9. Additional Reference Tools To Support Problem Solving and Escalation
Reporting Your Concern: SBAR Structure
Adapted by clinicians at Kaiser Permanente from a U.S. Navy method, SBAR (Situation, Background, Assessment, and Recommendation) is an effective and efficient way to communicate important information. SBAR offers a simple way to help standardize communication and allows parties to have common expectations related to what is to be communicated and how the communication is structured:
S=Situation (a concise statement of the problem)
B=Background (pertinent and brief information related to the situation)
A=Assessment (analysis and considerations of options — what you found/think)
R=Recommendation (action requested/recommended — what you want)
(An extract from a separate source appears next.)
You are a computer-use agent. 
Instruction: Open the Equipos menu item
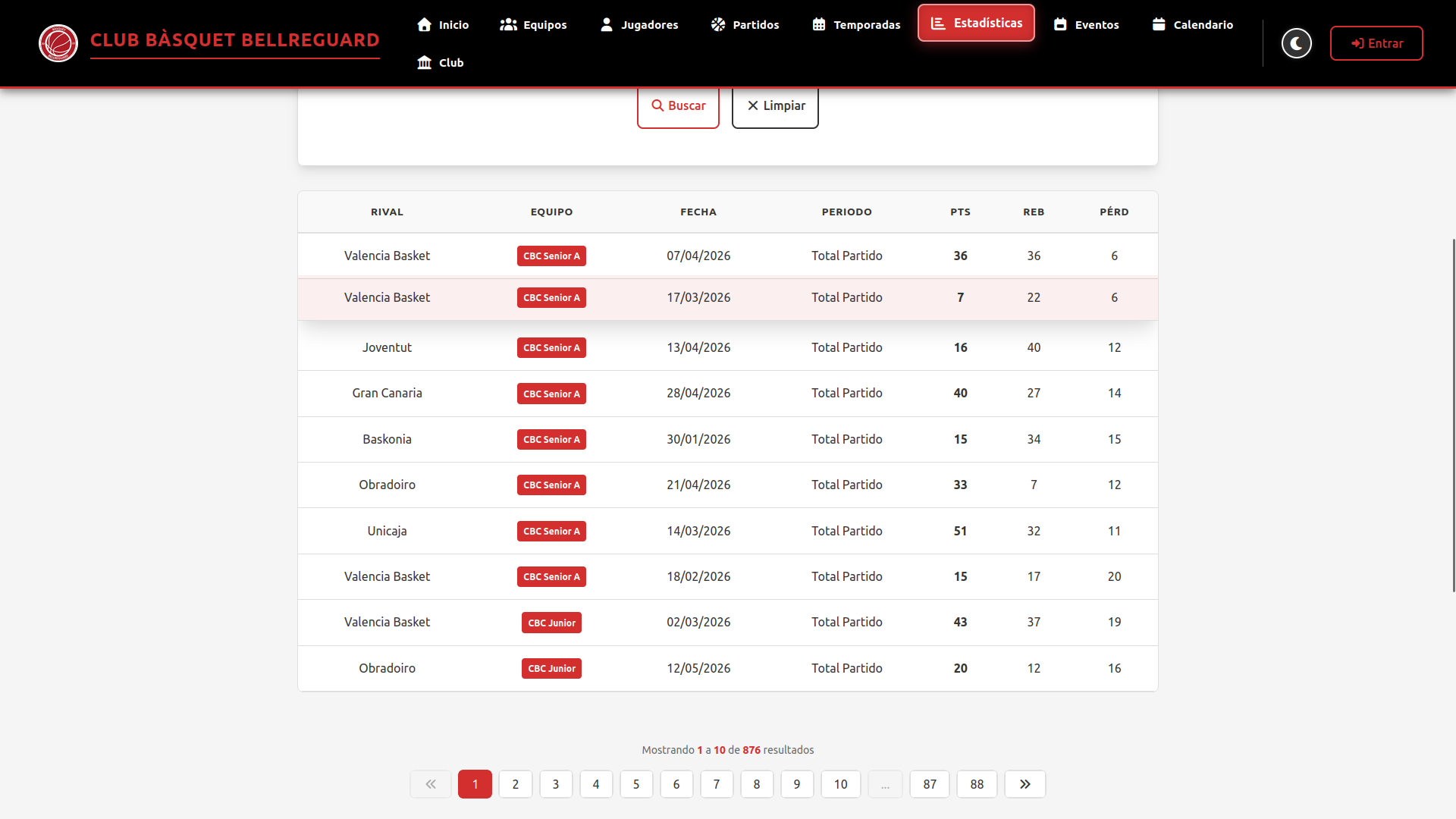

AHRQ’s TeamSTEPPS educational materials include coverage of SBAR in greater detail. See, for example: http:/ /www.ahrq.gov/ teamstepps/instructor/fundamentals/module3/slcommunication.html.
Analogy to Clinical Escalation
Escalation for safety issues is like the challenge of escalating clinical care for a patient who needs clinical “rescue.” The barriers to escalation in clinical rescue are the same as the barriers you face in escalating a safety concern:
- Missing or unclear escalation protocols.
- Inability to identify the appropriate point of escalation.
- Availability of senior staff to address the issues
- Fear of negative response
- Insufficient tools and methods for communication
1 Kaiser Permanente. SBAR Toolkit. Institute for Healthcare Improvement. Accessed February 28, 2016.
2 AHRQ. CUS pocket card. In Pocket Guide: TeamSTEPPS. Accessed August 30, 2016.